Suri l’appréciait depuis le premier jour. Prévenant, attentionné, Azée illuminait la vie de Maksim, et ça ne pouvait que la réjouir.
Il était lui aussi synergiste, de type terre. Il lui avait un jour confié pouvoir manipuler roches et sols, élevant des structures à sa guise. Suri admirait leur couple, bien que critiqué par les esprits étroits. Mais ils s’aimaient et cela leur suffisait.
— Tu faisais des courses ? demanda Maksim en désignant les sacs.
— Oui, je profitais de l’air frais.
— On te laisse alors. À demain au cabinet !
— Toujours un plaisir, Suri.
Elle leur fit un signe de la main et s’assit sur une marche pour tenter de calmer son esprit. Elle posa ses sacs, prit sa tête entre ses mains et se massa les tempes.
Des pas approchèrent.
— Suri.
Elle releva la tête. Kaye se tenait là , mains dans les poches, le visage fermé. L’envie de fuir la reprit.
— Ne partez pas, dit-il doucement. Je voulais m’excuser pour tout à l’heure… je n’aurais pas dû réagir comme ça.
Il la scruta, cherchant à voir si elle l’écoutait. Elle resta en alerte, prête à fuir au moindre signe.

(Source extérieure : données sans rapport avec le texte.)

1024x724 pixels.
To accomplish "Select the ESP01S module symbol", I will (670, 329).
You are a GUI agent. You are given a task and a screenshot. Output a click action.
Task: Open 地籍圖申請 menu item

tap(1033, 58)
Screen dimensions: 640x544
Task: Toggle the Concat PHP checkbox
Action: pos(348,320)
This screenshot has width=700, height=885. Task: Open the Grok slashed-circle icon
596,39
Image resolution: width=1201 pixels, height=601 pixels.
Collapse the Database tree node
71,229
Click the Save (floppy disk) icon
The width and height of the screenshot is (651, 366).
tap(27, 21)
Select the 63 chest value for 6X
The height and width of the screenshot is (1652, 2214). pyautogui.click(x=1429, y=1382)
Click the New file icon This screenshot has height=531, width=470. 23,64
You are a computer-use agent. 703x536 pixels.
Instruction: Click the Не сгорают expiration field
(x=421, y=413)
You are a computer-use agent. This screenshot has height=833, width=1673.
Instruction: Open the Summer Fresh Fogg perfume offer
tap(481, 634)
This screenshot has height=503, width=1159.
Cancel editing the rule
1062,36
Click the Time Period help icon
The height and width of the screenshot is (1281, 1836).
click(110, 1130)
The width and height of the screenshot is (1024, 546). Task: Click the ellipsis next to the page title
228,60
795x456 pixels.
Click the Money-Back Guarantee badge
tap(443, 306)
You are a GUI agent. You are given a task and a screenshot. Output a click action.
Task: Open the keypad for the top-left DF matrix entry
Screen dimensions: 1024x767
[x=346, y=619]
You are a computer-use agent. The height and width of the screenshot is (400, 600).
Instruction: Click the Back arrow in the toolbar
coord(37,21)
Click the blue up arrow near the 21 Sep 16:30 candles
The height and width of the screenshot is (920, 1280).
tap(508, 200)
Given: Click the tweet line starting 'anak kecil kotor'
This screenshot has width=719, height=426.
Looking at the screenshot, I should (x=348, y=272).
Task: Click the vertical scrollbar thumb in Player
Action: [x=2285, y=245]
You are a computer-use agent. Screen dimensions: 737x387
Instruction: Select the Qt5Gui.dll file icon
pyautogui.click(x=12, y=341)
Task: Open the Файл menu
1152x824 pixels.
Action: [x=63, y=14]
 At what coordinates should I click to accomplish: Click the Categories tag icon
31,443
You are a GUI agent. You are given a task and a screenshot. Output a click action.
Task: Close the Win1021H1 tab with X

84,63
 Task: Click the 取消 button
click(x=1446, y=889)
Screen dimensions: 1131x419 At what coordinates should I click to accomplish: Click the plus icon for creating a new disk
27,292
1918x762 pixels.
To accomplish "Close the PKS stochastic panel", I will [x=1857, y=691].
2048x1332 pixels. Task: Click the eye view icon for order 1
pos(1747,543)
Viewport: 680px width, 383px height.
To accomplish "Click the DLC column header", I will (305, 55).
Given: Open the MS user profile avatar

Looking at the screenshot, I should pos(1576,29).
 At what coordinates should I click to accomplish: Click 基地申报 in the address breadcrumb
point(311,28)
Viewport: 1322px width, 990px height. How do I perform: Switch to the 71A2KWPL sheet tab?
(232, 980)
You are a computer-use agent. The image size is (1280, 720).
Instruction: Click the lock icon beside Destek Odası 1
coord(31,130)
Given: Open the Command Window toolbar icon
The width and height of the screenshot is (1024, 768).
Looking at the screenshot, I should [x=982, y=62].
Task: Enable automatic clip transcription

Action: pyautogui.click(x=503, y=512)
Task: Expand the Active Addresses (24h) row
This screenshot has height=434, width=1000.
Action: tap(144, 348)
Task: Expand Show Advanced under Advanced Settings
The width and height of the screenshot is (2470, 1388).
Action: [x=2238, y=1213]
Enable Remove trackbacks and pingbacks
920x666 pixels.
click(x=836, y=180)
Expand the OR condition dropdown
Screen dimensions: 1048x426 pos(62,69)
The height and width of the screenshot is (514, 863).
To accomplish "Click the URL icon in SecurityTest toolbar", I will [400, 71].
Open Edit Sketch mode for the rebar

— C’est la première fois que quelqu’un arrive à vraiment me voir, avoua-t-il. J’ai paniqué.
Suri jeta un coup d’œil au mur invisible qui l’entourait toujours, ondulant pour masquer ce qu’il était. Elle lui offrit un mince sourire et lui fit signe de s’asseoir.
— Je ne vous en veux pas.
Comment aurait-elle pu ? Être mis à nu par une inconnue avait de quoi effrayer. Elle-même aurait mal réagi.
— Ce serait plutôt à moi de m’excuser.
Il sourit et contempla le ciel, un peu plus détendu.
— Puis-je vous poser une question ? demanda-t-elle.
— Je vous écoute.
— Vous n’êtes pas un synergiste ordinaire.
— Apparemment pas, répondit-il avec une lueur amusée.
— Mais vous en êtes un. Pourquoi m’avoir laissé croire le contraire ?
— Je n’ai rien laissé croire. C’est votre pouvoir qui a parlé.
Elle se tut. Il disait vrai. Elle avait interprété ses sensations et tiré ses propres conclusions.
— Alors, quel est votre pouvoir principal ?
— À votre avis ?
Il jouait avec elle, mais son ton était doux.
— Il n’y a qu’une explication…
— Laquelle ?
— Seul un pouvoir de l’esprit pourrait ériger un tel mur… et éveiller d’autres synergistes.
Il sembla surpris et la dévisagea.
— Quand on s’est serré la main, une nouvelle spécificité est apparue chez moi.
— Laquelle ?
— Je l’ignore encore. Mais je perçois plus de choses… comme ce mur.
— Et vous ne l’avez pas vu la première fois ?
— Non. Juste une vibration.
Il hocha la tĂŞte et se leva.
— Il est temps que je vous laisse. Rentrez et reposez-vous.
— Merci. Bon Noxen.
Il s’éloigna de quelques pas.
— Suri, attendez.
Elle se figea.
— Oui ?
— Êtes-vous libre Farel 21 à Auréon ?
— O… oui.
— Je viendrai vous chercher. Bon Noxen.
— Merci, à vous aussi.
Il repartit, la laissant interdite. Une vague immense venait de la submerger et elle peinait à reprendre pied. Trop de choses s’étaient produites, et son corps devait encore assimiler cette spécificité naissante.
Elle rentra. Lior était toujours plongé dans ses dossiers, n’ayant pas bougé depuis son départ. Elle le salua, alla à la cuisine préparer un plat qu’elle n’eut pas la force de manger. Trop vidée.
Elle lui souhaita bon appétit et bon Noxen avant de gagner sa chambre. Il répondit sans relever la tête. Elle n’eut même pas le courage de lui demander ce qu’il faisait. Elle avait trop besoin de solitude. Et de sommeil.